Exemple concret : l'Iditarod Trail Invitational
L'Iditarod Trail Invitational, course hivernale en Alaska, propose trois distances : 150, 350 et 1 000 miles (The Bikeraft Guide cite la course Iditarod originale traîneaux à chiens, qui parcourt 1 100 miles soit 1 770 km). Sur le parcours 1 000 miles de la course fat bike, les cyclistes rallient Nome sous l'arche d'arrivée. Sur neige d'Alaska, il n'y a pas un centimètre pour vélo classique. À cette échelle, le fat bike n'est pas un choix ; c'est le seul outil viable. Les 150 miles ? Possible. Les 1 000 miles ? Fat bike, ou abandon.

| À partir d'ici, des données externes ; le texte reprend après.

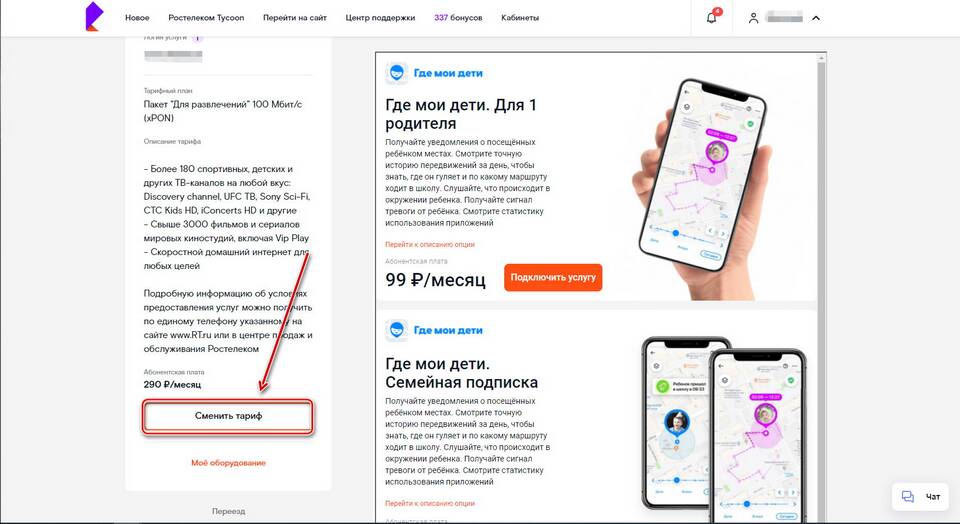This screenshot has width=960, height=524.
Task: Open the notifications bell icon
Action: 711,17
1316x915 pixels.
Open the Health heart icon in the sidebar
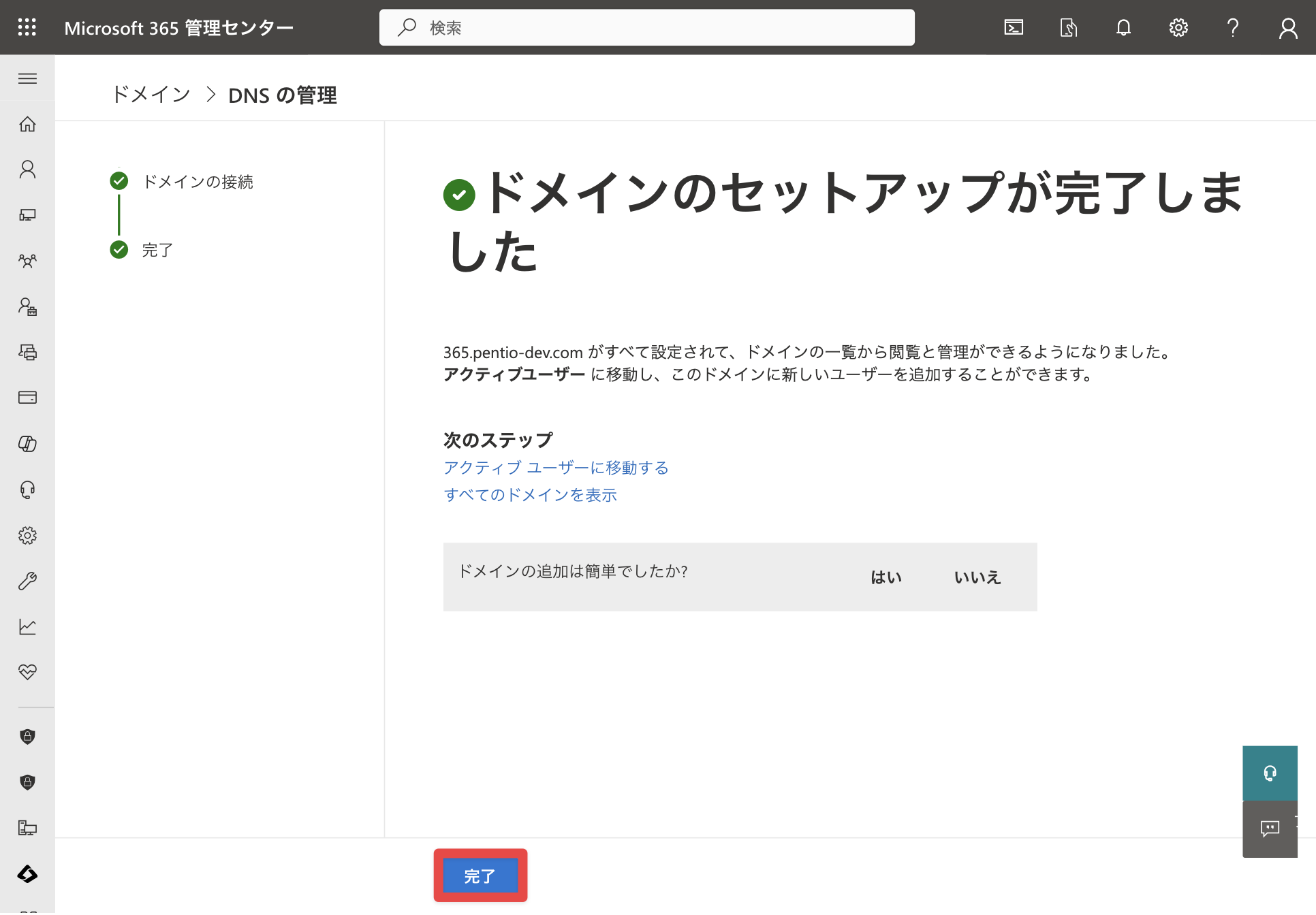pyautogui.click(x=27, y=672)
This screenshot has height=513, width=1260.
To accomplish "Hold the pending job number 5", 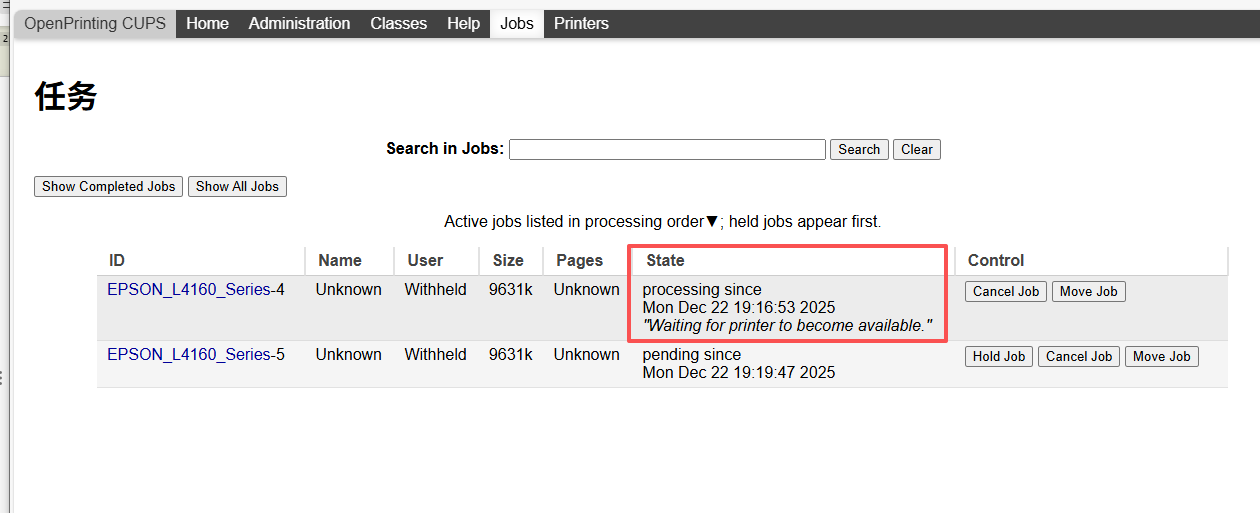I will (999, 356).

L'erreur majeure : croire que c'est un vélo normal
Acheter un fat en rêvant de polyvalence, c'est perdre l'argent. Il ne remplacerait jamais un VTT pour sentiers rocheux. La géométrie allongée et lourde, les pneus énormes, le volant monstrueux, tout ça s'oppose à l'agilité. Sur route goudronnée, le fat roule comme un tracteur. Sur gravier, c'est bruyant. Sur terrain normal, vous regretterez les 14-18 kg que vous traînez. Le fat n'est utile que 8-12 semaines par an, généralement en hiver. Le reste du temps, vous poussez du poids mort. Si vous espérez un seul vélo, fuyez le fat.
Questions fréquentes
Oui. La résistance roulement est énorme ; même à 7 PSI vous avez du traînage. Sur goudron, comptez 20-25 % de perte vitesse vs VTT classique. L'avantage (flottaison) disparaît complètement. Sur route c'est pure pénalité.
Oui. Entre 9-12 PSI (sentiers été) et 5 PSI (neige poudreuse), c'est abîme. À 5 PSI vous perdez structure ; le pneu se « maquille » au terrain. À 9 PSI vous enfoncerez. Ajuster pression = transformer utilité. Gonflomètre numérique obligatoire.
La batterie 15Ah vous donne 50-110 km selon terrain. Sur neige poudreuse, moins (consommation plus haute). L'atout ? Vous affrontez pente sans muscles brûlés. Hiver en montagne = électrique pertinent. Plage l'été ? Mécanique suffit, l'électrique c'est surpoids.
En tant que Partenaire Amazon, je réalise un bénéfice sur les achats remplissant les conditions requises.